What to do
(1) In the email exchange about rpy2, condense the paragraph that begins "I have mixed feelings about it" while keeping its main facts.
(2) Carry the email exchange about building rpy2 on Windows forward from its final message.

*** Opening Excerpt ***

On 19/04/10 10:41, Peter wrote:
> On Sun, Apr 18, 2010 at 6:50 PM, Laurent Gautier<lgaut...@gmail.com>  wrote:
>>
>>>>> Why isn't rpy2 checking the registry to find R (a regression from rpy1)?
>>>>
>>>> It does, but only at run time.
>>>>
>>>> Building is a more advanced operation (and I filtering candidate that can't
>>>> edit the %Path% out ;-) ).
>>>
>>> Would you accept a patch to "fix" this?
>>
>> I have mixed feelings about it. A building machine may have several
>> versions of R, and getting the R version automagically from the registry
>> might become a headache.
>> (I am considering that changing the %Path% is easier than modify the
>> registry).
>
> Doing nothing is *much* easier than changing the path. More importantly
> this covers the usual situation where there is one and only one version of
> R installed, and it can be found via the registry.

Compiling R / rpy2 on windonws is nowhere near an "usual" situation, 
IMHO ;-)

*** Closing Excerpt ***
*** Opening Stored data ***

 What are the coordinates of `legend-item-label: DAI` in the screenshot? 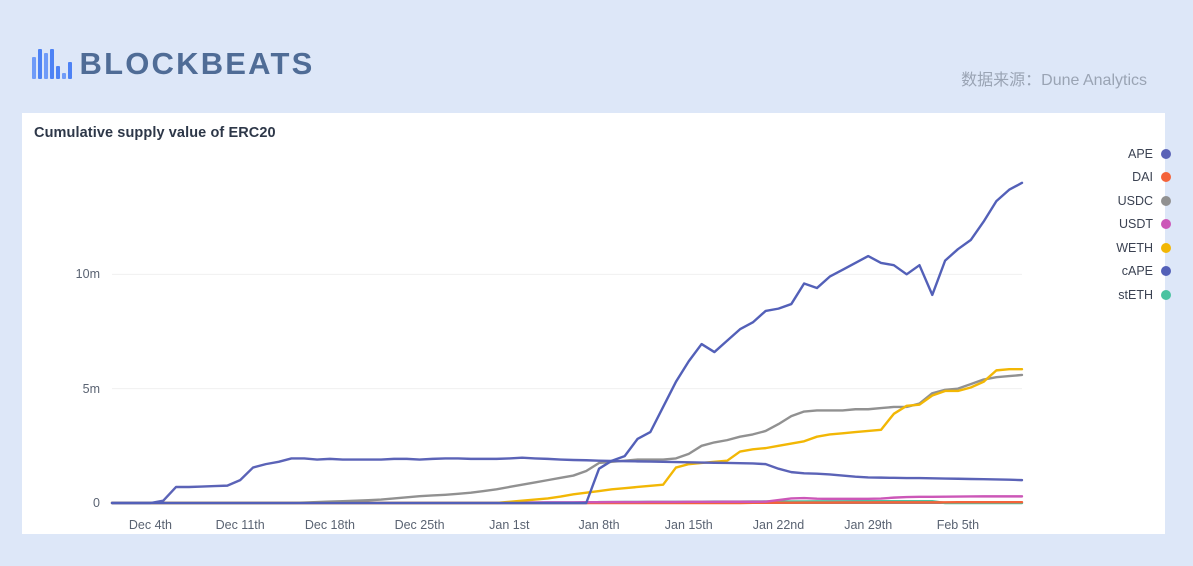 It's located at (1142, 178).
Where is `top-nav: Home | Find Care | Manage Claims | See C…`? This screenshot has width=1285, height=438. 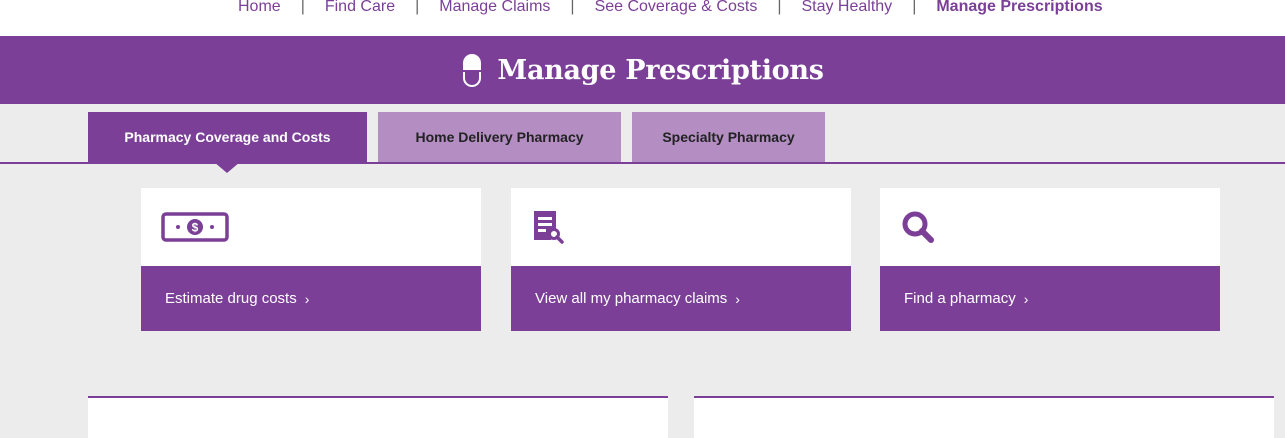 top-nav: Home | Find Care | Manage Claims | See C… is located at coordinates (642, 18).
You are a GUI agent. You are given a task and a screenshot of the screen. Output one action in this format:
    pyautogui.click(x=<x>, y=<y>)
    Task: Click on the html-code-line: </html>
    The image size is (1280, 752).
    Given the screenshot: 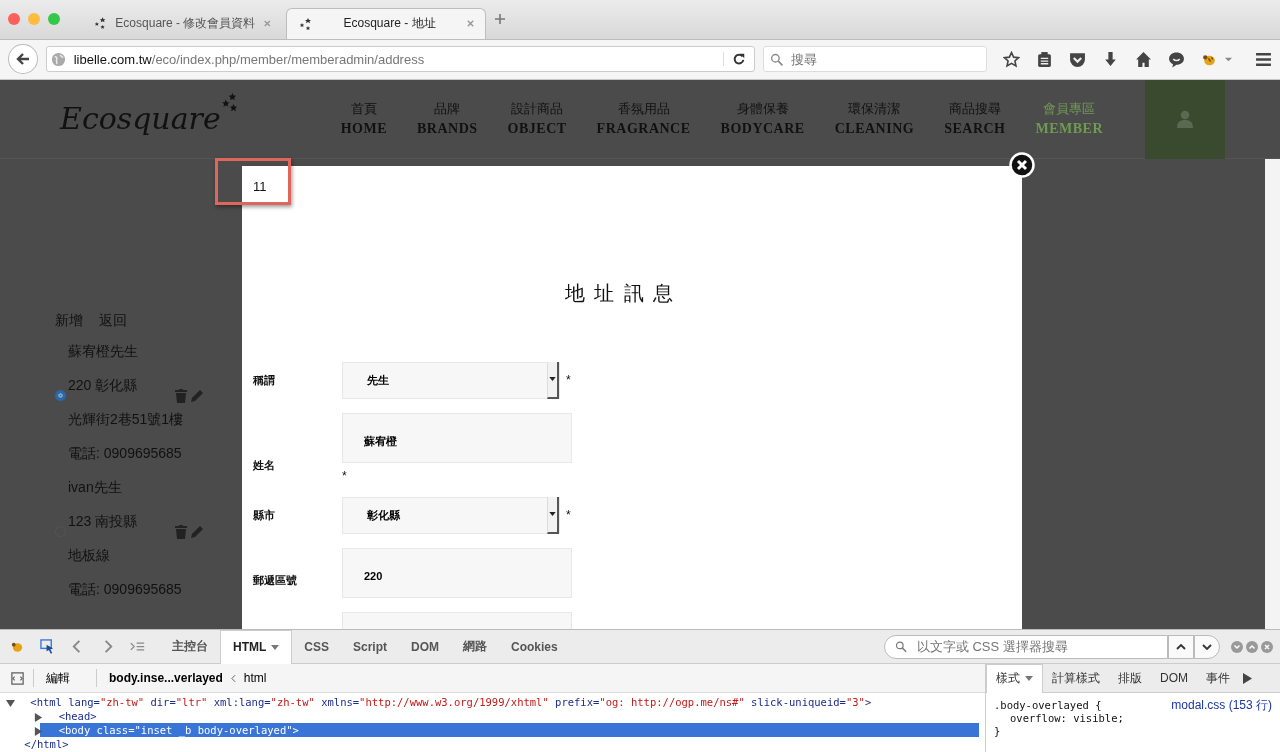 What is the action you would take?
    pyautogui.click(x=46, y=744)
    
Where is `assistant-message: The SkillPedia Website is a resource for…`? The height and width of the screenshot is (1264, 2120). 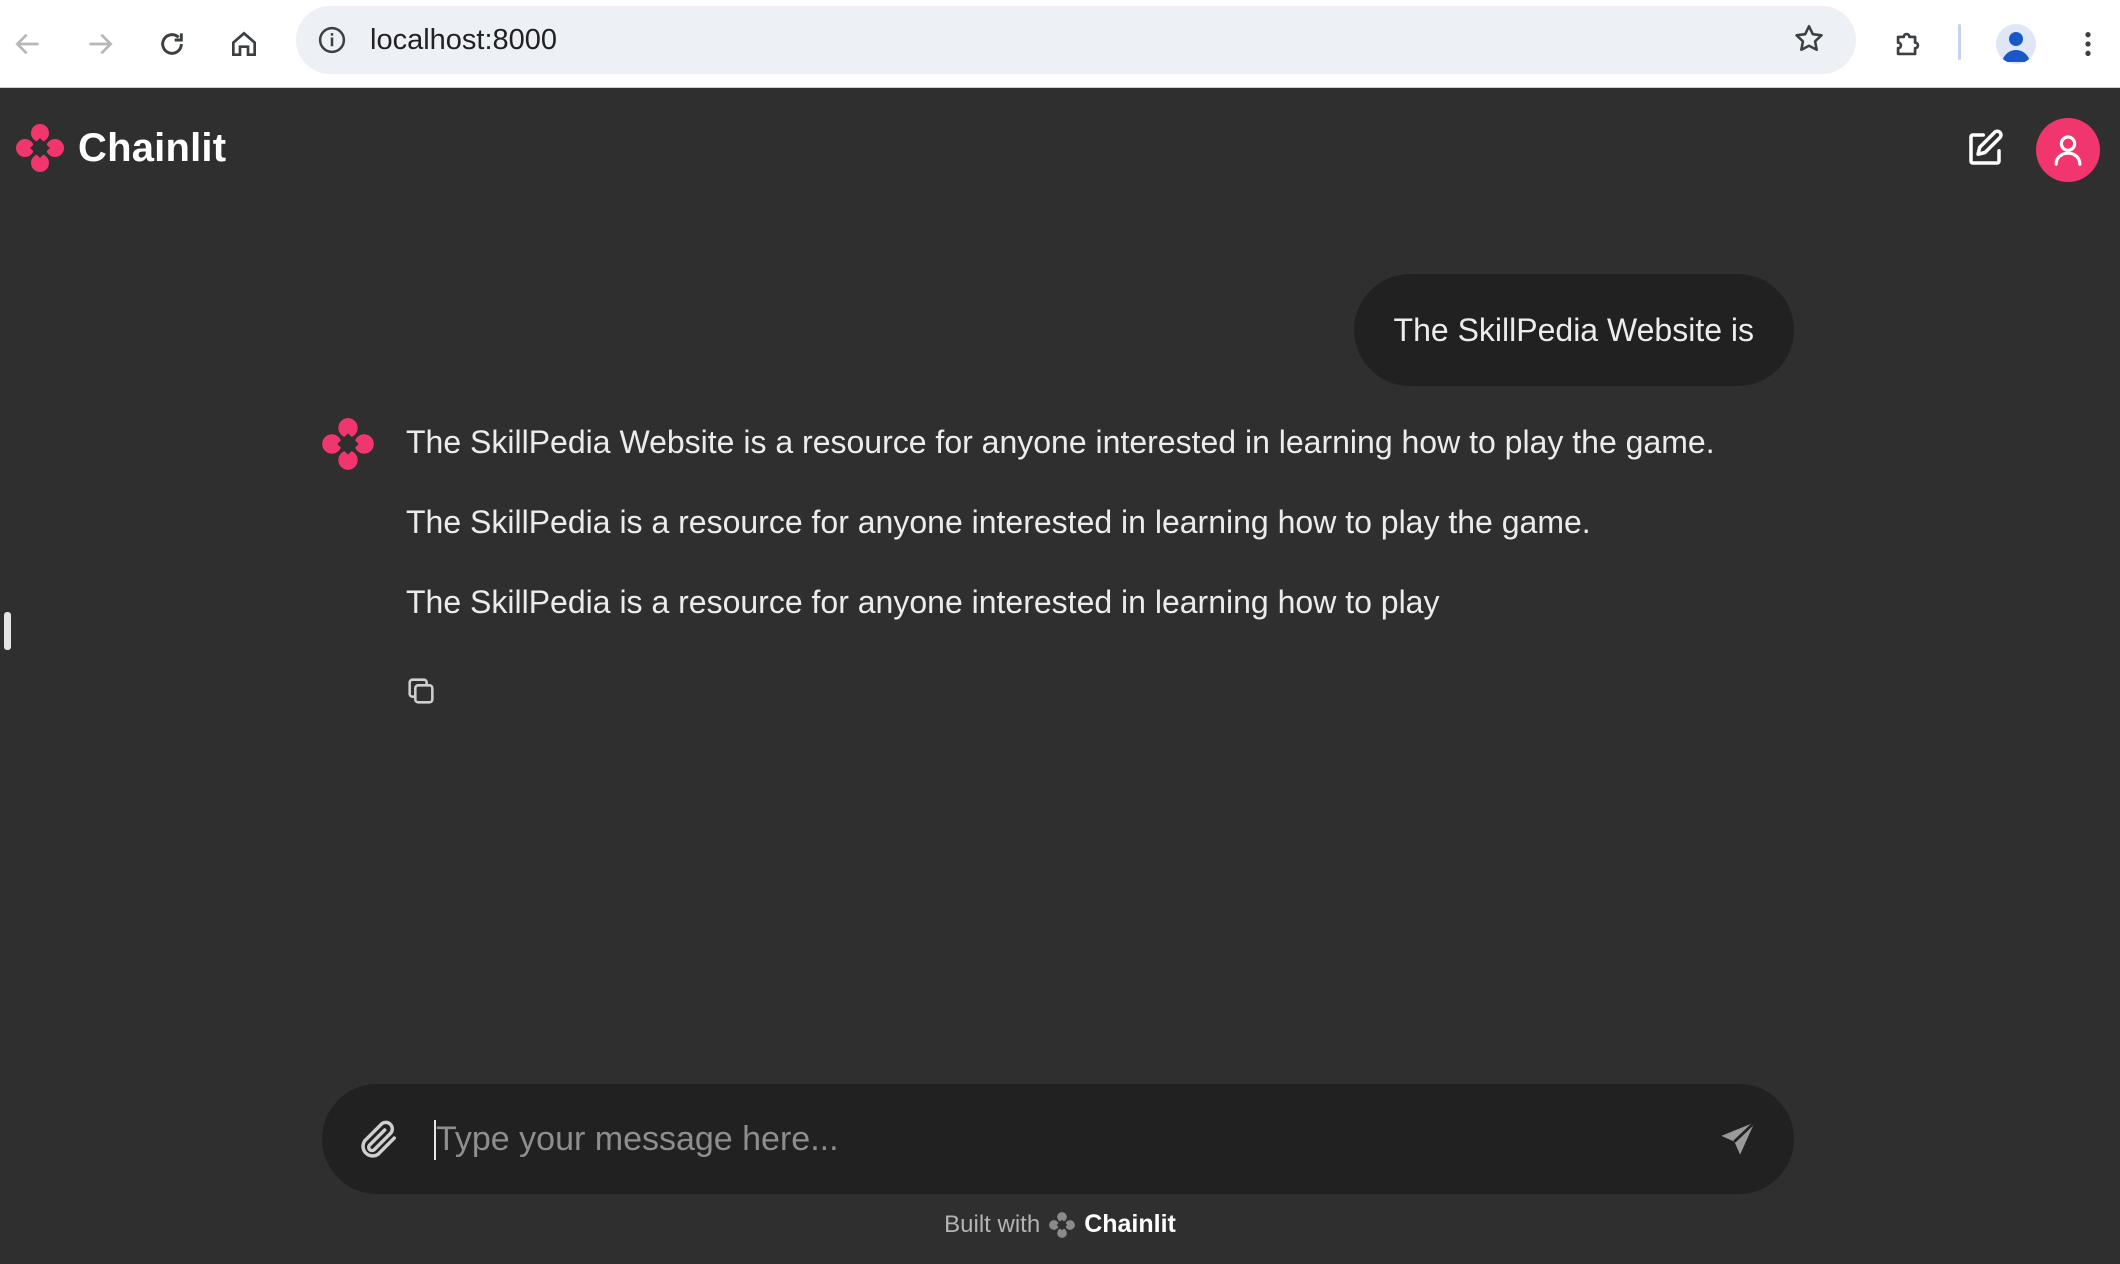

*** Closing Stored data ***

Responses to the tasks
(1) The writer is unsure about the proposed patch. A build machine may have several versions of R, so detecting the version automatically from the registry could cause problems. The writer also thinks changing the %Path% is easier than modifying the registry.

(2)
I am really reluctant to introduce anything that is not explicit or easy 
to tweek - and the registry does not qualify for any -

> Also, because when you install R is sets the registry by default (you
> can tell it not to), this typically means the last installed R is the default.
> In normal use, this means the latest version of R. Easy :)
>
>> If there is a strong consensus against me for having it patched, I'd
>> surrender ;-)
>
> OK.
>
>>> Any idea how calling "R CMD config --cppflags" behaved? That seems to
>>> be the stumbling block at the moment and has nothing to do with Python
>>> or the compiler for rpy2. It could be something funny on my machine...
>>
>> You need the R development toolkit (mingw and some unix tools). Check
>> the R FAQ for Windows.
>
> You're right. I'd resolved this, I was missing make. With that installed
> via cygwin doing "R CMD config --cppflags" and related calls works fine.
> I sent some follow up emails about the next problems (using either the
> MS compiler or mingw32) on 14 April.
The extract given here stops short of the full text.